リンは策士?
「ししょー、ししょー!」
「………………。」
リンは何を思ったのか、僕達の周りをぐるぐる回っている。……悪い気はしないんだけど
「……ちょっと落ち着こうか?」
周りからの視線がいたいから、リンの動きを止めた。
「わぁっ!…す、すみません。嬉しすぎてつい……」
「まぁ、いいよ。」
そう言ったところで、誰かのお腹が「くうぅ……」となった。
「はうぅ……」
鳴ったのはリンのお腹だったみたいだ。……反応が可愛い……
「あはは…じゃあ、お昼にしようか。」
「うん。」 「はい。」 「了解ししょー!」 (ヒロ…お願いしますね。)
仲間が増えると賑やかになるね。フェリスが喋ってリンはビックリしたみたいだ。……シャノが直ぐフォローしにいったけど……わあ、またリンの目がキラキラしてきたよ。
そんなこんなで、公園的なところについた。
「さてと……んしょ……じゃあ、食べよう。」
僕は魔法の鞄から、二人が作った弁当を取り出した。
「これは……ししょーが作ったんですか?」
リンは弁当に食いついている。……うん、結構クオリティ高いと思うよ、僕も。
「ううん、ルーナとシャノが作ったんだよ…ね?」
僕は二人に目配せした。……二人とも恥ずかしそうだ。
「お二人がですか?……凄いです!さすがししょーの彼女さんですね!」
「「「……え?」」」
発言が唐突すぎて、僕達はハモった
「……あれ?違ったんですか?……お二人ともとても可愛らしくて、ボクよりお似合いですよ!」
僕は曖昧な笑みを浮かべるしかなかったけど、二人はどこか嬉しそうだ。まぁ、そんなことはおいといて……
「とにかく食べよう。……いただきます。」
「「「いただきます。」」」
リンはよっぽどお腹が空いていたのか、一目散に食べ始めた。
「はむ……あむ、あむ……んー!美味しいです!」
「本当?良かったー!」 「私も安心しました。」
リンの食いっぷりを見て、二人とも安堵の表情を浮かべた。
「…あれ?ししょー、フェリスちゃんは食べないんですか?」
シャノ説明したんじゃ……あ、舌出して「テヘペロ」ってしてる……はぁ……まぁ、いいけどさ。

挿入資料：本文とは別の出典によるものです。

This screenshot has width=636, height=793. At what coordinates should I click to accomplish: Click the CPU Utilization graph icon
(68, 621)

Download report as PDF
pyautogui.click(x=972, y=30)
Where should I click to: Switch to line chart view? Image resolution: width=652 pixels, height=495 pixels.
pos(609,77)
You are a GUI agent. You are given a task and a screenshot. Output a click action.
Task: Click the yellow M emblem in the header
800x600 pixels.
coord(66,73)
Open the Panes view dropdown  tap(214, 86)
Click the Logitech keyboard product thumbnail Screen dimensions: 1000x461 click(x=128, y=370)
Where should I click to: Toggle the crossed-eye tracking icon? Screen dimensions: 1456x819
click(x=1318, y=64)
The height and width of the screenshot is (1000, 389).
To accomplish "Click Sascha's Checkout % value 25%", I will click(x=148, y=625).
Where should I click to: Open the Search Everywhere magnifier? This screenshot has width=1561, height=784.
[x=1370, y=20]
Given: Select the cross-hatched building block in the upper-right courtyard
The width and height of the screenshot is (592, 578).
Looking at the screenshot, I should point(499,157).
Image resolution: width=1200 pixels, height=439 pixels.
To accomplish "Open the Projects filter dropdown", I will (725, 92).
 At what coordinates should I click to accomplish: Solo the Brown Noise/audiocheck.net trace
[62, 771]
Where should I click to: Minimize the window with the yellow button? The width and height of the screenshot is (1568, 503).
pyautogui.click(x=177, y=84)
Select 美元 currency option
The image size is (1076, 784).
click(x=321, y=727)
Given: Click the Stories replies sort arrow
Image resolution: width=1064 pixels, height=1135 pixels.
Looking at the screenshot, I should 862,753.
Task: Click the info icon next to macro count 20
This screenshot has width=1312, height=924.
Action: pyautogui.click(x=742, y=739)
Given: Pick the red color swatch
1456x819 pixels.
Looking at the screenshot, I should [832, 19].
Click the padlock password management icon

「フェリスはね、僕の魔力がご飯がわりになるみたいなんだ。……じゃあ、フェリスいくよ?」
いつも通り前置きしてから魔力を流し始める。フェリスは(はあぁぁぁ……♪)と気持ち良さそうな顔になった。
「これは……いえ、なんでもないです。」
リンは何か言おうとしてやめた。……なんか無性に気になるよその切り方だと!まぁ、詮索はしないけど。
フェリスに魔力を流し終えて、さぁ食べよう!っとするとリンが言った。
「お二人は『あーん』とかしないんですか?」
「!?……ごほっ、ごほっ!」
ほんとどっから出てくるのかわからない言葉が出てくるなぁ…思わず咳き込んじゃったよ。
シャノがすかさず背中をさすってくれる。……ありがと、顔真っ赤なままでしてくれて。
「ししょー、ごめんなさい!…でも彼女さんならするんじゃないかなって思いましたから。」
二人は互いに顔を見合わせると、決意したように頷いた。……まさか!?
「ひ、ヒロ。あ、あーん。」
まずルーナがおずおずとスプーンを差し出してきた。
「う、うん。あ、あーん。」
無下にしたら駄目だと思って、差し出された物を食べた。
「どう?美味しい?」
「うん、美味しいよ。」
僕がそう言うと、ルーナはホッとしたみたいだ。
「ヒロ、私もいいですか?」
シャノが違うものを差し出してきた。
「う、うん。」
「あ、あーん。」 「あーん。」
二回目だからさっきよりは食べやすかった気がする。
「どうでしょうか?」
「美味しいよ。二人ともありがと。」
僕がそう言うと、二人とも恥ずかしそうにうつむいた。
……このあとも弁当が無くなるまでこれが続いたのは言うまでもない。……恥ずかしいよ、真面目に。